The report, the first by US Trade Representative Robert E. Lighthizer, comes as US President Donald Trump was expected to act on Commerce Department recommendations to impose new limits on imported steel and aluminium.
Trump also is considering retaliating against China for forcing foreign companies to surrender their intellectual property and is seeking to renegotiate a pair of major trade deals.
"The tone is very different," said economist Christine McDaniel of George Mason University's Mercatus Centre. "I don't think we've ever seen this aggressive and protectionist a tone before in a trade agenda."
Philip Levy, senior White House trade economist for President George W. Bush, said the Trump administration "comes off as belligerent" in the document.
The 359-page report was made public as US officials were in Mexico City for the latest round of talks aimed at renegotiating the 1994 North American Free Trade Agreement. Trump has repeatedly threatened to quit the accord unless Mexico and Canada agree to concessions that return lost manufacturing jobs to the US
The administration took credit for launching "a new era in American trade policy," reversing decades of multilateral trade policies that it said had damaged US workers and intensifying enforcement efforts. Over the past 13 months, the Commerce Department has initiated 102 anti-dumping and countervailing duty investigations, nearly double the prior-year figure.

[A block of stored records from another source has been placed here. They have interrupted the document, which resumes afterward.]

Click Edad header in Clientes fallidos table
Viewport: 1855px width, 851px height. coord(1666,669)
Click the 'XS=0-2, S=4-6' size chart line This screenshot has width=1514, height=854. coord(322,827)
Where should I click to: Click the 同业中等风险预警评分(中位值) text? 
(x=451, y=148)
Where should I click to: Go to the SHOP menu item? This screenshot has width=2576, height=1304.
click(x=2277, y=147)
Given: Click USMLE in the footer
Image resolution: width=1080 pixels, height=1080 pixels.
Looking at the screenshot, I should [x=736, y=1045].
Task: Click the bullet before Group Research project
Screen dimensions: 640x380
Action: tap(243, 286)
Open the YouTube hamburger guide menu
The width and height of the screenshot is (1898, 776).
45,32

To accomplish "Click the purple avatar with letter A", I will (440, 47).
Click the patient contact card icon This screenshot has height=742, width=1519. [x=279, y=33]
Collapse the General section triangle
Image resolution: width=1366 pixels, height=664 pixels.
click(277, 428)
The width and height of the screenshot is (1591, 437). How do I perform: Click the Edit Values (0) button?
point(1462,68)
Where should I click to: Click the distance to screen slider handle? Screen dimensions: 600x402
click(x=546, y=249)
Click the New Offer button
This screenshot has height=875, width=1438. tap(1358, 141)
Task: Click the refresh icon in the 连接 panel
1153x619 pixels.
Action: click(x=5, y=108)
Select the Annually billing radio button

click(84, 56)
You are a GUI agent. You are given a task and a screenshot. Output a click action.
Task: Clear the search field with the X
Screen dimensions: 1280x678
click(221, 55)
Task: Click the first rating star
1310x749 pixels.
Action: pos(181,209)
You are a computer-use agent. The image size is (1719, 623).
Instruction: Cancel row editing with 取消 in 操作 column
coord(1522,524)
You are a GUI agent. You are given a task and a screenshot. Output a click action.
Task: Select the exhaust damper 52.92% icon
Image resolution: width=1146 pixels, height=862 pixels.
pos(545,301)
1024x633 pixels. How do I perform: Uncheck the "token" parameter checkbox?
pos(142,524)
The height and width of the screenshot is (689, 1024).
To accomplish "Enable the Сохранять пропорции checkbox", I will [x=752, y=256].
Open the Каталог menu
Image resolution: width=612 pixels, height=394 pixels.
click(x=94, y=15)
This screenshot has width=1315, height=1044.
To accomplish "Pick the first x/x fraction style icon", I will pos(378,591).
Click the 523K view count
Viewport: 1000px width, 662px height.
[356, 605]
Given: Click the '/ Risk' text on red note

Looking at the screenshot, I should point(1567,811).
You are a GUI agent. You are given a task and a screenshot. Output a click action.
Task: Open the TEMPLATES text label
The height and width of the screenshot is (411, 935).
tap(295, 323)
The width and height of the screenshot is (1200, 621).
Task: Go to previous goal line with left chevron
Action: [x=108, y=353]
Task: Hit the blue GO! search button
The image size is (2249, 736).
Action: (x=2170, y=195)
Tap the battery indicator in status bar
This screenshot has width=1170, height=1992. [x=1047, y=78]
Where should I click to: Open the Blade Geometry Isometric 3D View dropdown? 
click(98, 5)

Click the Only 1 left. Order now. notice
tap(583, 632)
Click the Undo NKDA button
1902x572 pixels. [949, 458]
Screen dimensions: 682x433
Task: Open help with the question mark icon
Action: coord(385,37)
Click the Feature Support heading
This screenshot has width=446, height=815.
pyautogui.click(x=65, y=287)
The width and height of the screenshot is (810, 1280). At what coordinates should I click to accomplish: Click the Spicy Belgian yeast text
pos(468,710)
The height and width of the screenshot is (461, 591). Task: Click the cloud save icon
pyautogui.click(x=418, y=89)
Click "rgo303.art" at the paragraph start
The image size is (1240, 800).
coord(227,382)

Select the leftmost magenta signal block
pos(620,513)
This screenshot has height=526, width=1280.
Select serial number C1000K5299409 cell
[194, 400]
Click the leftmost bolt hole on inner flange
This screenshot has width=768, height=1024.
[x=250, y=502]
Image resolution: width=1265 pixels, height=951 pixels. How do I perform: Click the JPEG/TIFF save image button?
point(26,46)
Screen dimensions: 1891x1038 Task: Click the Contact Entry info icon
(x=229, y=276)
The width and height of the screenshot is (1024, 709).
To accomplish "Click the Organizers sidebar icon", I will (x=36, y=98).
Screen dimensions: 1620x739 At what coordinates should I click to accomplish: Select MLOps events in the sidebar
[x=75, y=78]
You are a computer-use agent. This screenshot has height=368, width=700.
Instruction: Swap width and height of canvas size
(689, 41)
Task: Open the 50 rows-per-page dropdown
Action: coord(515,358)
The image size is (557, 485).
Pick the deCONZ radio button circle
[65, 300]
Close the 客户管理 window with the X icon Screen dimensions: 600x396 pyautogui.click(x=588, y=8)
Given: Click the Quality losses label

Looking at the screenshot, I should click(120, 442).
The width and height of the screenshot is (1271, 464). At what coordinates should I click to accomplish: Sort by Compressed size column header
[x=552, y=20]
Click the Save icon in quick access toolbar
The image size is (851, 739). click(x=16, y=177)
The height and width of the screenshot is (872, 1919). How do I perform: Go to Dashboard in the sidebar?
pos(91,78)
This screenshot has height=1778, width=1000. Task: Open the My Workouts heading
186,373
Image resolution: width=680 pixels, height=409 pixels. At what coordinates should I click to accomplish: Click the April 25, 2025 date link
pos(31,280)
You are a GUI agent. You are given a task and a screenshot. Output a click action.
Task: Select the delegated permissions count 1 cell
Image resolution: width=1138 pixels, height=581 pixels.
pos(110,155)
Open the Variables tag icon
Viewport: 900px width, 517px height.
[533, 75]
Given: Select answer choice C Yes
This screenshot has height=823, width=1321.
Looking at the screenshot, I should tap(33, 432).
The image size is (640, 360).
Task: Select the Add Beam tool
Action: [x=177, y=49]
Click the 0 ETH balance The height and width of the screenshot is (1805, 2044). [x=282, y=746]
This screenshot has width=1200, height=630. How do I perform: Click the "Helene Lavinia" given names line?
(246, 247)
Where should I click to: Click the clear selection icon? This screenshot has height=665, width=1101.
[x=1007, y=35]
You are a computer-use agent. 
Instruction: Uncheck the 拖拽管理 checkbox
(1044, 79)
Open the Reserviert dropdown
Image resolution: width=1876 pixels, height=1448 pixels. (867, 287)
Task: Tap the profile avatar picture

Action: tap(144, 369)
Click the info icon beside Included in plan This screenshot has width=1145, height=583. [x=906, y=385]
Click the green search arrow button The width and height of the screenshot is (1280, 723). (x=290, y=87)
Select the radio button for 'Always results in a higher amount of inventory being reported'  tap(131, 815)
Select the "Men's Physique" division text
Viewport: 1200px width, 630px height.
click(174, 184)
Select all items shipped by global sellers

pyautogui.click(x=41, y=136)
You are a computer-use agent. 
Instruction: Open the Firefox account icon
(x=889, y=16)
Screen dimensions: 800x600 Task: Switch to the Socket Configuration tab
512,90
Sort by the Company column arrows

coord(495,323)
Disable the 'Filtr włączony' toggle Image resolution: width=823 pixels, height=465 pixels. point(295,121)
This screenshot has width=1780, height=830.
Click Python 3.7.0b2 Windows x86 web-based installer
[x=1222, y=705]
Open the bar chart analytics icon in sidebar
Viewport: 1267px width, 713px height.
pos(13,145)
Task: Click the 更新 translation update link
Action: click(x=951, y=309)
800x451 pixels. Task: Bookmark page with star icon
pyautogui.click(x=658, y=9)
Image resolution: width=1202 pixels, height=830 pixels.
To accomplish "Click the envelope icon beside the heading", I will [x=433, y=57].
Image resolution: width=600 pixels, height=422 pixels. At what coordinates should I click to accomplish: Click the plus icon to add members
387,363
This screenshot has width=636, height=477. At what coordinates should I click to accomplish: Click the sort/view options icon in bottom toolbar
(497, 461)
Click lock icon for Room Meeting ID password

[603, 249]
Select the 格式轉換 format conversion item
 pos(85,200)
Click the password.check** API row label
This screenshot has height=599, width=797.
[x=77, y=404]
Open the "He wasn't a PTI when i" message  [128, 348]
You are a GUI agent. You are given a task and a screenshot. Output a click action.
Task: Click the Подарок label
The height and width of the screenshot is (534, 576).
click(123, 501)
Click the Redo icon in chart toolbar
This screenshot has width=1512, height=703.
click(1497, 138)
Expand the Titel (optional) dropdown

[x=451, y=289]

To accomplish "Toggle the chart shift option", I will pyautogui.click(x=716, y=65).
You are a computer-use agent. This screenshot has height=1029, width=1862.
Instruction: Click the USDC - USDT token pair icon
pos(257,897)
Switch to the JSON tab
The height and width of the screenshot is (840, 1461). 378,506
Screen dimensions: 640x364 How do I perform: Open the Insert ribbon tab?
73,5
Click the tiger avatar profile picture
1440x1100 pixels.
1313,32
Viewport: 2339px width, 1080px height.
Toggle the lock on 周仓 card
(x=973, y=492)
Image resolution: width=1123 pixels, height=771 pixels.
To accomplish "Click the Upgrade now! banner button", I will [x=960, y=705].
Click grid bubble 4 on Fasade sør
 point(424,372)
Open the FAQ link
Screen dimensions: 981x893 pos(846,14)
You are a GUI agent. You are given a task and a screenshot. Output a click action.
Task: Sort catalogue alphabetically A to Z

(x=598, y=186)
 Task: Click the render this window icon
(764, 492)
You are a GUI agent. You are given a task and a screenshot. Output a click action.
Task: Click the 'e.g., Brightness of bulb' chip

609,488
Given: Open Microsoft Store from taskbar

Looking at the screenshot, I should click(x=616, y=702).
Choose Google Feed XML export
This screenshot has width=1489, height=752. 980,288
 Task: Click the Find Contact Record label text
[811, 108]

"We have to get more jobs back to America. We have to reduce the deficit and that will ultimately put pressure on wages and raise wages," Lighthizer said earlier this week on the Laura Ingraham show, calling it "nonsense" that the administration was preparing to start a trade war with China.
The nearly US$20 trillion economy gives the US leverage to extract better trade terms from other nations and "fairer treatment for American workers," the report said, echoing a point that Lighthizer has stressed.
The administration assailed China for "undermining true market competition" with state subsidies that encouraged excess production that depressed the price of key goods including steel.
But McDaniel criticised the administration's reliance upon tariffs as damaging to US economic growth and ineffective in compelling countries such as China to change its trading practices.
"Other countries are frustrated as well. The only way to rein in China is by working with like-minded countries," she said.
The president's desire for wholesale change in US trade policy also has met with increasing resistance from congressional Republicans as well as the business community, normally a reliable GOP ally. The report "doesn't resolve any of the conflicts they have," said Levy.
Despite the president's claims of progress, he has little to show for some of his central promises after more than a year in the White House. Though he promised to narrow the yawning US trade deficit, it reached US$566 billion last year, a 12.1 per cent increase over 2016 and the highest mark in nine years.
The US deficit with China last year hit a record US$375 billion, the Commerce Department said last month.
The report was critical of the World Trade Organisation, which it said is not functioning properly and thus "undermining our country's ability to act in its national interest."
Lighthizer has been a vocal advocate of WTO reform and the report detailed several desired changes, including overhauling its mechanism for resolving disputes between member countries
"It doesn't spell out exactly how the United States will pursue these goals, but it is quite a clear and ambitious agenda for reform of the WTO," said Edward Alden, a trade expert at the Council on Foreign Relations.
The administration reiterated the president's intention to pursue new trade deals in talks with individual nations rather than large groups. But no countries have yet agreed to enter negotiations, making the claim "empty," Levy said.
The report also underscored the mixed messages emanating from the administration on trade, particularly on a Pacific trade deal that Trump withdrew the US from on his first working day in the White House.
On Tuesday, Treasury Secretary Steven Mnuchin said that he had engaged in "high-level" discussions with foreign counterparts aimed at enabling the US to rejoin the treaty with Japan and 10 other nations. President Trump in January said for the first time that he might seek to re-enter the trade pact that he earlier had disparaged.
The USTR report, however, quoted Trump's campaign statements that there "is no way to 'fix' the TPP" and that "we do not need to enter into another massive international agreement that ties us up and binds us down."